I grew up by the seaside. More precisely, I grew up near South Shields, on the north-east coast – somewhere which is British summer beach country for one, maybe two days a year, and salt-lashed and grey for the rest of it. But come rain or shine, ice cream is a permanent fixture.
Ice cream was such an important part of life that the first school trip I ever went on, aged three, was to an ice-cream factory. I remember being handed an ice cream as big as my (admittedly then quite small) head, and vehemently declining the bright red sauce offered, known locally as ‘monkey blood’. A kindly nursery nurse reassured me it was just raspberry sauce, but I simply wasn’t taking the risk.
But while ice cream by the beach was a deliciously regular occurrence, it was always a passing one.
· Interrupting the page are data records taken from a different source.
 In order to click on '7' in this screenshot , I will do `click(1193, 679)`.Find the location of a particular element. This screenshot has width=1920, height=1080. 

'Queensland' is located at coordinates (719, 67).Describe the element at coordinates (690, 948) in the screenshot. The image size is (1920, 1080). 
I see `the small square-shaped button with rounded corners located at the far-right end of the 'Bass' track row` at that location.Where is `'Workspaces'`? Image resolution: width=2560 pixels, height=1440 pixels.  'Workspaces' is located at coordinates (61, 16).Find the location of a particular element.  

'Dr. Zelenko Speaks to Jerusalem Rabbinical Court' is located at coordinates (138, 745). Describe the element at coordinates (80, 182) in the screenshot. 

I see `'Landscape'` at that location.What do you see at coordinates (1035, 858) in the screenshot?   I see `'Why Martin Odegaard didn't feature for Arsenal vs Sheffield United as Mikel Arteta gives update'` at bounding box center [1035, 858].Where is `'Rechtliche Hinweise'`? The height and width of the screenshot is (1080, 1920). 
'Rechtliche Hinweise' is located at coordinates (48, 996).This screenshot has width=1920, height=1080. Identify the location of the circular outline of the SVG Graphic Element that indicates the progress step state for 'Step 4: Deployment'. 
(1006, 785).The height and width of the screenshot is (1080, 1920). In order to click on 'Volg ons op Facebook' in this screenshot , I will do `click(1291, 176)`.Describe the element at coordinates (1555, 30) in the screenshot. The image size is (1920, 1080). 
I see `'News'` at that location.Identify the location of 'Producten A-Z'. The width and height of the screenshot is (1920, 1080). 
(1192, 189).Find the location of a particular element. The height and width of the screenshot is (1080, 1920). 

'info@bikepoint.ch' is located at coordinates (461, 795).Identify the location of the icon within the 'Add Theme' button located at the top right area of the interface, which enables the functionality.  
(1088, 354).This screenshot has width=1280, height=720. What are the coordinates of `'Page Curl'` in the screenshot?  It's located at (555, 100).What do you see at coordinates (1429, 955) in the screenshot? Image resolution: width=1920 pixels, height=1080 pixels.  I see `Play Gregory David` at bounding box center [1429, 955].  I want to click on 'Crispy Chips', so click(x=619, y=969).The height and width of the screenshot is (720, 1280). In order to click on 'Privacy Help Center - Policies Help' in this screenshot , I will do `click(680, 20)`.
Often it was a 99 on the way home; sometimes it was my favourite, an oyster – a shell-shaped wafer, half coated with chocolate and desiccated coconut, with a lining of mallow encasing Mr Whippy. Ice creams were taken from hatch windows and whisked away to our next destination, the wind gluing hair to sticky faces.
The charm of the knickerbocker glory is its chaotic maelstrom of elements, all jostling for attention
It was rare that we would sit in at one of the ice cream cafés. Perhaps that’s why, when my grandparents took me and my sister, it seemed like such an occasion that I felt compelled to ordered the knickerbocker glory. I can still picture the moment the enormous sundae was presented to me: perfect balls of pale ice cream piled up in tall glass, balancing alongside fruit and nuts, jelly and cream. It felt terribly, terribly glamorous. To my shame, I was quickly out-faced, handing it over to my grandpa to polish off – but then, the knickerbocker glory isn’t a small or subtle dish.